The reader might be wondering how lazy tagging is different from laziness of Haskell? Why don’t we simply make our trees lazy by writing
data Tree'' = Leaf'' Int | Node'' ~Tree ~TreeThe key difference is because of this line:
add' n (Node' m l r) = Node' (n + m) l rwhich combines two lazy tags n and m into
one tag n + m. In comparison, lazy evaluation of Haskell
isn’t clever enough to do this; after applying add for
Tree'' a few times, we would have nested thunks
add n_1 (add n_2 (... (add n_m t))), for which we need
O(m) rather than O(1) time to push these added
integers one-level down.
Coming back to wnf1, we’d like to use lazy tagging to
make substitution more efficient. Just like the add example
above, when we want to substitute an argument for the binder variable in
a function body, we will just lazily remember this substitution
at the root of the syntax tree without actually performing the
substitution.
Moreover, recall that our wnf1 only normalises a
function body when we have a concrete value for the function argument.
Consequently, if there are two variables x and
y in a term such that y is bound in the scope
of x, like in
(\x. ... (\y. ... x ...) N ...) M
the variable x always receives its concrete value
(wnf1 M for the term above), before y receives
its concrete value (wnf1 N for the term above). Therefore
we can simply represent a lazy substitution applied to a term as a list
of terms. More precisely, we will lazily store a substitution
((((t [a1/x1]) [a2/x2]) [a3/x3]) ... [aN/xN])
as pair of the original term t and the list
[aN, ..., a3, a2, a1]. Applying a new substitution (for the
de Bruijn index 0) is just cons-ing a value to the head of the list.
Notice the correctness of this representation hinges on the fact that
we are doing capture-avoiding substitution. When we substitute
a value aN for a bound variable xN, we can
just cons aN to the list [..., a3, a2, a1] of
existing substitutions for the outer bound variables* because we
know for sure that xN doesn’t occur in the arguments
[..., a3, a2, a1] from outer layers. For example, consider
the term
(\x. ... (\y. ... x ...) N ...) M
We first substitute wnf1 M for x and then
later substitute wnf1 N for y, and we know for
sure that y doesn’t occur in wnf1 M because
our substitution is capture avoiding.

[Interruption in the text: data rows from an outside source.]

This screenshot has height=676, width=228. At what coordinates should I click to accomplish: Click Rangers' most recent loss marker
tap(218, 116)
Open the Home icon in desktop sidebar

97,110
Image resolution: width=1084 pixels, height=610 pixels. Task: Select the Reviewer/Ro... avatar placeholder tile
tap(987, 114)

Therefore the lazy substitution
for the inner function body can just be [wnf1 N, wnf1 M],
which means that variable of de Bruijn index 0 (i.e. y) has
been substituted by wnf1 N, the variable of de Bruijn index
1 (i.e. x) has been substituted by wnf1 M.
Side Remark: In modal type theory, there is a concept called delayed substitution for dealing with type formers that do not commute with substitutions. There is similarity between delayed substitution and our idea here, but the motivation is completely different: loc cit the problem is that some syntactic constructors don’t commute with substitution, whereas our syntactic constructors do commute with substitution and we make substitution delay for efficiency considerations.

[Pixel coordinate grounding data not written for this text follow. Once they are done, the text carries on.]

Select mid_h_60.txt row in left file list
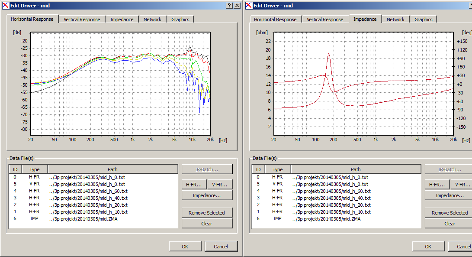Screen dimensions: 472x257 pyautogui.click(x=93, y=191)
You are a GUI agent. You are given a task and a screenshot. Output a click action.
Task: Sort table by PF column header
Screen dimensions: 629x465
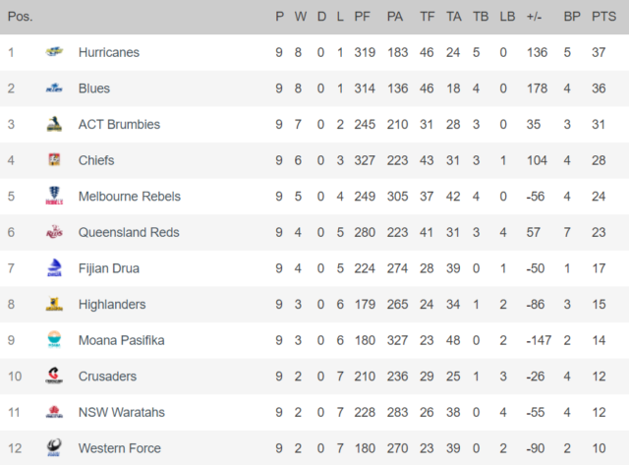(x=362, y=17)
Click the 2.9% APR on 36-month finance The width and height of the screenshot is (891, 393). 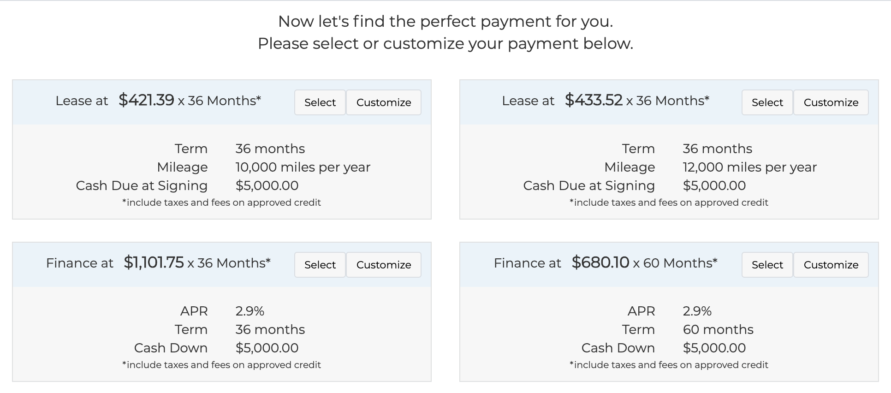tap(250, 311)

Enough with talking, let’s implement our ideas. The first thing that
we are going to do is to define the type of weak normal forms with lazy
substitutions. Previously, wnf1 has type
Tm -> Tm, but now we want to work with lazy
substitutions, so the output type can’t be Tm anymore (the
input term can still be Tm). We need to define a new type
for the output of wnf1. The name ‘weak normal forms with
lazy substitutions’ is too verbose, so we will just call them
values. A value is either
a lambda function, represented by Closure2 below,
which two fields: the function body and the lazy substitution applied to
this function (stored as a lazy list of values); or
a variable applied to a list of arguments, represented by
Spine2 above, which also have two fields: the de Bruijn
index of the variable and the arguments (stored also as a lazy list of
values).
data Val2 = Closure2 Tm Subst2 | Spine2 Int (LazyList Val2)
type Subst2 = LazyList Val2Here we use lazy lists (which is just the default Haskell list type
[a]) rather than strict lists because we want to make
normalisation of function arguments lazy, like how we did in
wnf1. Strictly speaking we only need the payloads of the
list to be lazy and the structure of the list itself can remain
strict:
data PayloadLazyList a = Nil | Cons ~a (PayloadLazyList a)but let’s just use LazyList (lazy lists of lazy
payloads) for convenience so that we don’t need to re-define some
standard list functions that we are going to use.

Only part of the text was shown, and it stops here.